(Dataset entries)
_____

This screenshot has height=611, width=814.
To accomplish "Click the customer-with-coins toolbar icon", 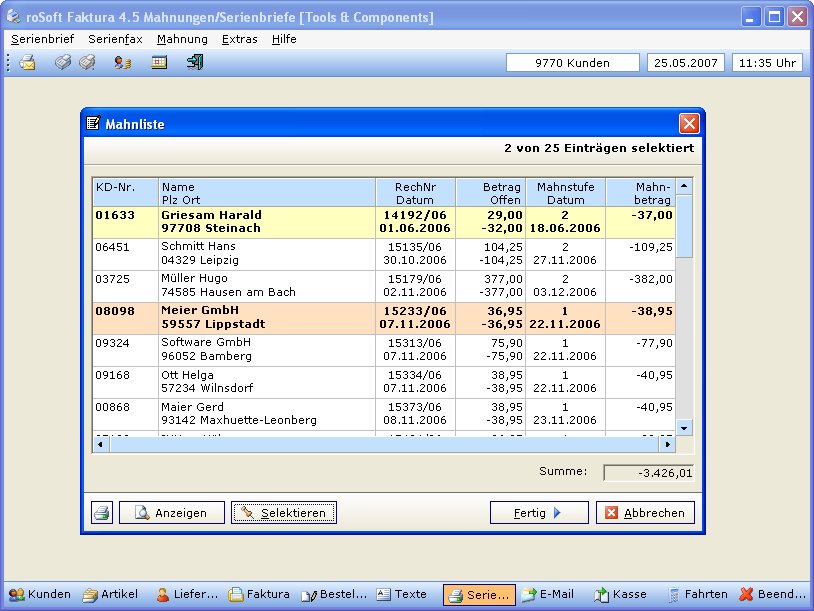I will [123, 63].
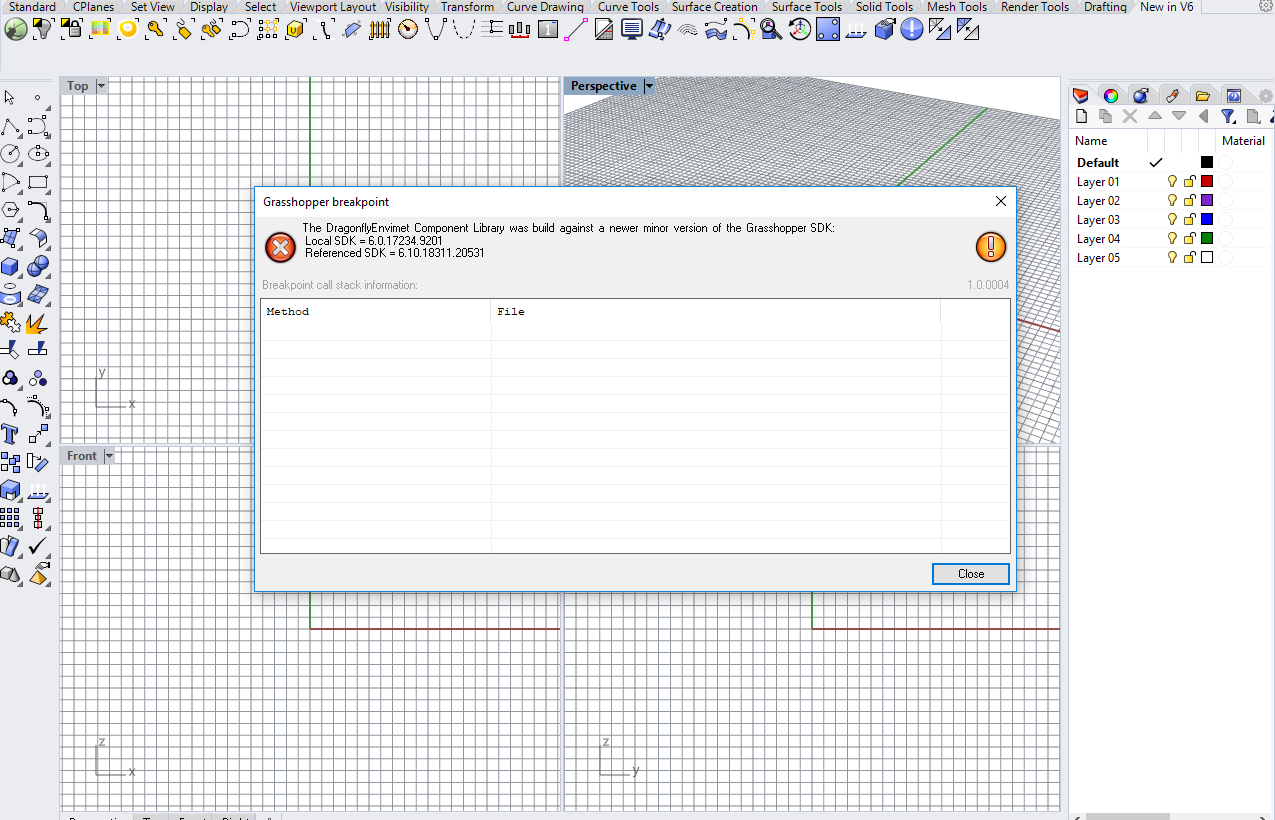This screenshot has height=820, width=1275.
Task: Select the Polyline tool in sidebar
Action: point(10,127)
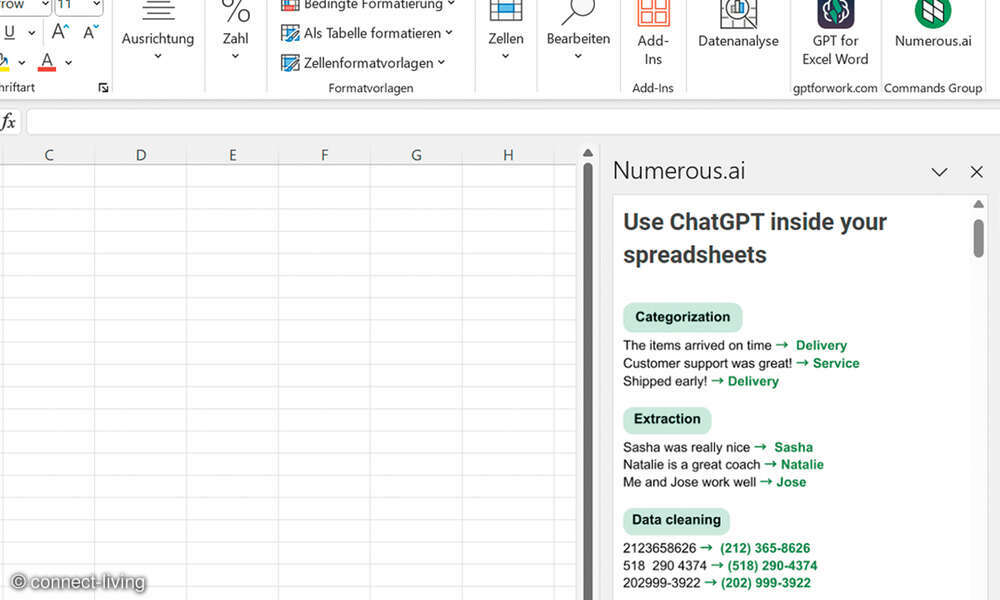Click the Categorization badge
The image size is (1000, 600).
[x=682, y=317]
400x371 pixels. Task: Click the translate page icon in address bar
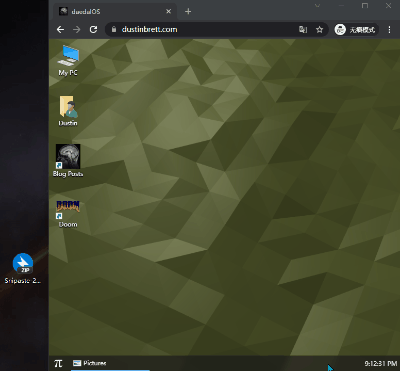pyautogui.click(x=303, y=30)
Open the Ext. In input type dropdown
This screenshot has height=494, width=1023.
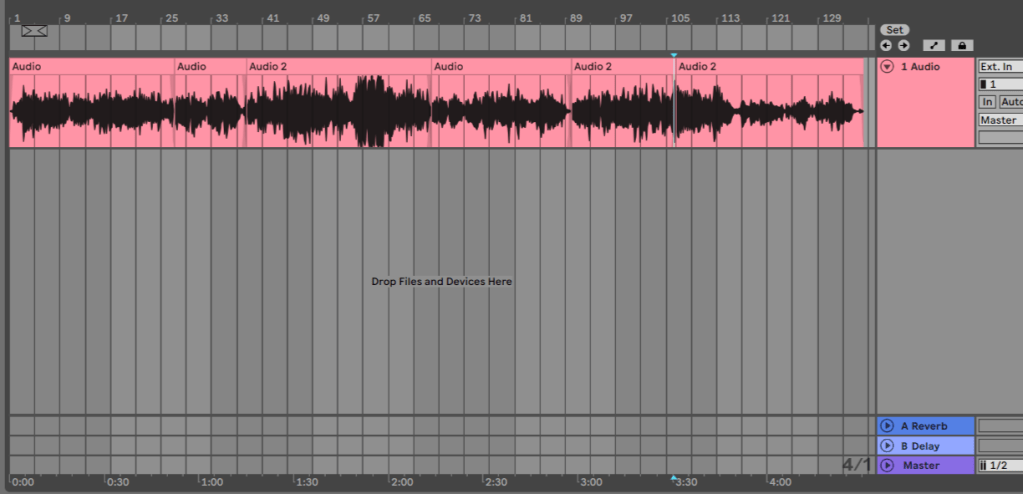(x=1000, y=67)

_____

Restate word for word the lines from the one holding "Open the Ext. In input type dropdown" down through the last line of the records above, and do not include the pictures.

• **FINAL ANSWER**
Open the Ext. In input type dropdown
This screenshot has height=494, width=1023.
(x=1000, y=67)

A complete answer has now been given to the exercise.